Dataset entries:
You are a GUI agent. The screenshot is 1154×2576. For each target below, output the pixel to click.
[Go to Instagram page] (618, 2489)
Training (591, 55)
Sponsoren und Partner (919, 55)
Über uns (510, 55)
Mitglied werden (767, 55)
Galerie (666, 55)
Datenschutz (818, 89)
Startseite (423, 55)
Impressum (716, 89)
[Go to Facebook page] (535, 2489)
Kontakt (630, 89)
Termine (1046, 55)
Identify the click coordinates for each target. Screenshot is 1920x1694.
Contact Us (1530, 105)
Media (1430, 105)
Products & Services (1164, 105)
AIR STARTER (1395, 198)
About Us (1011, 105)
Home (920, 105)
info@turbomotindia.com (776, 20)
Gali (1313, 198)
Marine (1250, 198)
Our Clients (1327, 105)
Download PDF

EXERCISE DETAILS:
Go through the records above and set each one down exactly, please.

TASK RESULT:
You are a GUI agent. The screenshot is 1154×2576. For each target below, output the pixel to click.
[Go to Instagram page] (618, 2489)
Training (591, 55)
Sponsoren und Partner (919, 55)
Über uns (510, 55)
Mitglied werden (767, 55)
Galerie (666, 55)
Datenschutz (818, 89)
Startseite (423, 55)
Impressum (716, 89)
[Go to Facebook page] (535, 2489)
Kontakt (630, 89)
Termine (1046, 55)
Identify the click coordinates for each target. Screenshot is 1920x1694.
Contact Us (1530, 105)
Media (1430, 105)
Products & Services (1164, 105)
AIR STARTER (1395, 198)
About Us (1011, 105)
Home (920, 105)
info@turbomotindia.com (776, 20)
Gali (1313, 198)
Marine (1250, 198)
Our Clients (1327, 105)
Download PDF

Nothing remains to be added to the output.